その他の酒類カテゴリーでは、全般的にマイナス基調の市況の中、当社商品群も前年並か微減の結果となりましたが、それぞれの分野における主軸ブランドは市場での存在感を高めることができました。中でも、洋酒における当社最大のブランド『ブラックニッカ クリアブレンド』は、2年連続で増加しており、ウイスキー市場が長期にわたって低迷を続ける中、成長を維持することができました。また、焼酎においては、基幹ブランドの『かのか』が、発売以来15年連続のプラス成長を維持し、お客様のご支援とご理解をいただくことができました。
■グループ事業の概況
グループ経営は、昨年より、酒類・飲料・食品薬品・国際の4事業部門による経営体制とし、 ガバナンスの強化を進めました。各事業において、グループ間シナジーや外部とのアライアンス、 積極的事業投資によって成長を促進し、グループ経営の本格化が実現しています。
飲料事業においては、アサヒ飲料の主力ブランドが着実に成長したほか、カルピス(株)との 自動販売機事業の完全統合などによって、飲料業界が前年並で推移する中、売上を大幅に 拡大させることができました。食品薬品事業においては、フリーズドライ食品の最大手である 天野実業を傘下に迎え入れ、事業基盤強化を大きく進めることができました。
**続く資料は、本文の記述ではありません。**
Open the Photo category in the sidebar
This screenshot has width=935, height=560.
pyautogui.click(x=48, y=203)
国際事業においては、ビールの生産拠点を新興国ロシアにも広げたことで欧州での販売が急拡大したほか、中国を中心としたアジアでの販売が堅調に推移し、売上規模の拡大をはかることができました。
本年(2009年)の酒類事業の取り組み
酒類の国内消費は昨年に引き続き厳しい状況が予想されます。アサヒビールは本年、お客様を基点としたマーケティングに徹し、既存ブランドの価値向上と新価値提案による需要の創出に挑戦します。ビール類においては、『スーパードライ』を中心とした既存ブランドを強化するとともに、今までにない飲用価値の提案によって支持拡大を目指します。総合酒類においては、これまで進めてきたブランドの育成・強化と収益性向上に引き続き取り組みます。また、グループ内外におよぶ共同調達やグループ生産体制再構築の検討を進め、経営環境の変化に左右されない収益基盤のさらなる強化を目指します。
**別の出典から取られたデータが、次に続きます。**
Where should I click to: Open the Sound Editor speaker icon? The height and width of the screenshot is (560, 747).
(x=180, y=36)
■ビール類(ビール、発泡酒、新ジャンル)での取り組み
ビールでは、主力の『スーパードライ』のブランド育成に注力します。飲食店における樽生ビールの品質向上活動、店頭での鮮度向上活動に継続して取り組んでいくほか、ご家庭での飲用 シーンを盛り上げるさまざまな販促策を年間を通して実施し、広告・売り場から継続して『スーパードライ』の“うまさ” “飲用価値”を発信します。また、これまで『スーパードライ』の販売を通じて一部の地域で実施してきた環境保全や地域貢献をテーマとした社会貢献を、全国に広げていきます。商品を通じてお客様とともに社会貢献を推進していくことで、お客様に新たな『スーパー ドライ』の飲用価値をご提案する考えです。
発泡酒においては、『スタイルフリー』のさらなるブランド育成と、新たに発売する『アサヒ クールドラフト』のご提案を通して、発泡酒市場を再度盛り上げていきます。『スタイルフリー』は、 本年も“おいしい糖質ゼロ”※3の独自の価値をより多くのお客様に訴求していき、『クールドラフト』は、アサヒビールの技術の粋を結集し発泡酒市場に求められるキレ味を新たに提案します。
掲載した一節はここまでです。